Tuesday, March 20, 2007

Just who’s land is it anyway?

I have been keeping my eye on a story out of Hebron. Hundreds of Yeshiva students take over an abandoned building which the Hebron Jewish Community claims to have legally purchased from the owner in Jordan. A local Palestinian man claims to possess legal title to the building and maintains he did not sell it. The Jerusalem Post carries this rather account.
The Jewish community of Hebron celebrated Monday evening after 200-300 students moved into a house in a Palestinian neighborhood on the road between Kiryat Arba and the Machpela Cave. According to Hebron Jewish community spokesman David Wilder, representatives of the community purchased the building through an office in Jordan for the sum of $700,000.

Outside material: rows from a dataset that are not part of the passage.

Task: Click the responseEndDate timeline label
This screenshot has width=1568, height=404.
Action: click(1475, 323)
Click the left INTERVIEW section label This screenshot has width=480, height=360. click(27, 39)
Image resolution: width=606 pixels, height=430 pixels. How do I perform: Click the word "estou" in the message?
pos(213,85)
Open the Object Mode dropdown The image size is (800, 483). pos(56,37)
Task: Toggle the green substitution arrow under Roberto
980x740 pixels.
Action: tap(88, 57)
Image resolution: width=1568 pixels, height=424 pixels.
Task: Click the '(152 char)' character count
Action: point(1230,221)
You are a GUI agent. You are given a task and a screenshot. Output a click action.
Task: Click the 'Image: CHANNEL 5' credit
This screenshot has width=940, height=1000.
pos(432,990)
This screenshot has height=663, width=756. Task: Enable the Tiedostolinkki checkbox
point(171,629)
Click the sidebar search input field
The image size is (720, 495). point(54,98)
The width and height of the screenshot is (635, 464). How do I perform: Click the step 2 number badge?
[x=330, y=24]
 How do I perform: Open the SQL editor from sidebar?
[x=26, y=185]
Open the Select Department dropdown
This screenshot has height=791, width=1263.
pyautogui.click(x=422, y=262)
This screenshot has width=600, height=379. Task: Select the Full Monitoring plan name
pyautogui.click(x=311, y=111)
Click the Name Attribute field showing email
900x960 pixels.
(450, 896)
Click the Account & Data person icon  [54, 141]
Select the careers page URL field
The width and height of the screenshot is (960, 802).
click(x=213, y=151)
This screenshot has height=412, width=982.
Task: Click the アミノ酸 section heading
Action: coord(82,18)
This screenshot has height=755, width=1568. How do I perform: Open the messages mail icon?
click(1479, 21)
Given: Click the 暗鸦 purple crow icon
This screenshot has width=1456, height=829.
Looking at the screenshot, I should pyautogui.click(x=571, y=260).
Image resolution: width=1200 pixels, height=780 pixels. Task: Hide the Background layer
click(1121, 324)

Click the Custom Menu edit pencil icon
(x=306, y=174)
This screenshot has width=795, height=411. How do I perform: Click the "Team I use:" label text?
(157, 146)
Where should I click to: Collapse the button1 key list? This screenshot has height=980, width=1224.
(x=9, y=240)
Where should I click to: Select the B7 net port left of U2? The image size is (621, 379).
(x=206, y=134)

Wilder said they planned on calling the house "Bayit Hashalom (house of peace), in the hope that it can be the bridge for better relations." "We feel it is a very important location... it can be a link between the Jewish community of Kiryat Arba and Hebron," said Wilder. He said that although they had not yet decided on the use for the massive building, "it's very, very likely that there will be families there." The building, he added, could also hold a school or offices in the future. Security forces were stationed around the building Monday night but the situation remained calm in the city, often seen as a tinderbox for conflict among Jewish and Arab residents and security forces.

But the occupant of the house, Fayez Rajabi, told members of the B'tselem organization that he did not sell the house to the settlers. Rajabi filed an official complaint with the police on Monday night. Judea and Samaria District Police said they were looking into the issue and checking the documents. Wilder confirmed that the community had turned over to authorities the legal papers documenting the sale and the transfer of ownership.

Since both parties claim to have produced title to the abandoned building - who has the right of it? It’s just not a simple question. It would be reasonably to presume that the alleged Palestinian owner’s (Fayez Rajabi) outrage was genuine if this were Canada. Frequently, there are absentee Jordanian landlords who own actual title to the buildings and land in the West Bank while ‘other’ locals claim the right of ownership by possession. Eventually, if enough time has passed, it is taken as a given in the community, that the one making the most noise has title when it is just not necessarily so.

But let’s make two assumptions. Rajabi did own title to building and land and he did sell it. What would be his possible motivation for launching a very public outcry against the actual sale and then deny all knowledge of it? He might want to keep protect his life and the life of his family.

Frequently, Arabs (both Palestinian and Israeli) who knowingly sell land to Jews are murdered in a very brutal fashion. Even the leasing of land for Jewish use in Israel has resulted in grievous harm. If a Greek Orthodox Patriarch is not immune from persecution by official Palestinian Authority thugs in Israel – what chance does an ordinary Palestinian Arab land owner have?

Let’s look at the other side. What are the odds that the Hebron Jewish Community has forged the papers and title for the land? While I found Palestinian accounts of small home invasions by individual Jews, I have found no evidence on this size or scale. Given the often explosive nature of the Hebron community between Jews/Arabs and relations between the Israeli government and Jews - I would suggest it far more likely that the Hebron Jewish Community would move very slowly to ensure all the ‘I’s’ were dotted and the ‘T’s’ were legally crossed.

The biggest fight the Hebron Jewish Community will have to maintain possession of this land and building will be launched from the Israeli government and by other Jewish left-wing extremist organizations. In fact, B’tselem (an extremist left-wing Jewish group heavily financed and supported by overseas governments) has already launched the opening salvo:
But B'tselem spokeswoman Sarit Michaeli said it was not sufficient simply to check the documents' veracity, and that it was the role of the IDF to prevent the settlers from moving into the house, even if it was legally acquired. "Our opposition in principle is that these settlements should be evacuated anyway and that there shouldn't be these pockets in Hebron," said Michaeli, adding that "other than watching and making sure that [the sale] was done in a legal way, the IDF has the obligation to make sure that settlers don't take over more areas."

There always remains the possibility that the Hebron Jewish Community were the unknowing dupes of a former Jordanian landlord’s malfeasance. Why this story bairs watching in the coming days is because these are not your grandmother’s ghetto-ized Jews who will lie down and die with little resistance or run at the first sign of a struggle or fight. If I were to generalize, I think it would be safer to say characterize these Jews as the modern inheritors of the Maccabee tradition.

Update:

I received an email advising me that it is not a Yeshiva Student group which purchased the building, but rather the Hebron Jewish Community. Consider it duly corrected. By the way, the Hebron Jewish Community has a rather nifty video/display/slide show of the Beit HaShalom building in question.